__Task__
Count how many lines in the entries below contain the string "computer", treating uppercase and lowercase as different. Reply with that number only.

__Provided data__
╭──
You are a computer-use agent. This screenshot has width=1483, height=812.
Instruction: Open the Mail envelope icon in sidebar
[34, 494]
╰──
╭──
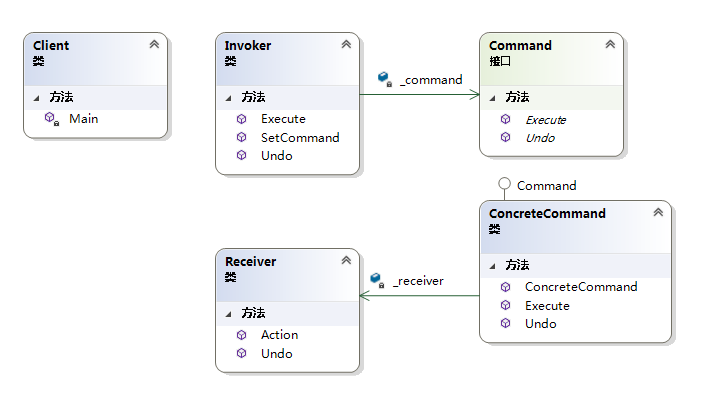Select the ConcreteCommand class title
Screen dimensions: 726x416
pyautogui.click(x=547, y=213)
╰──
__Solution__
1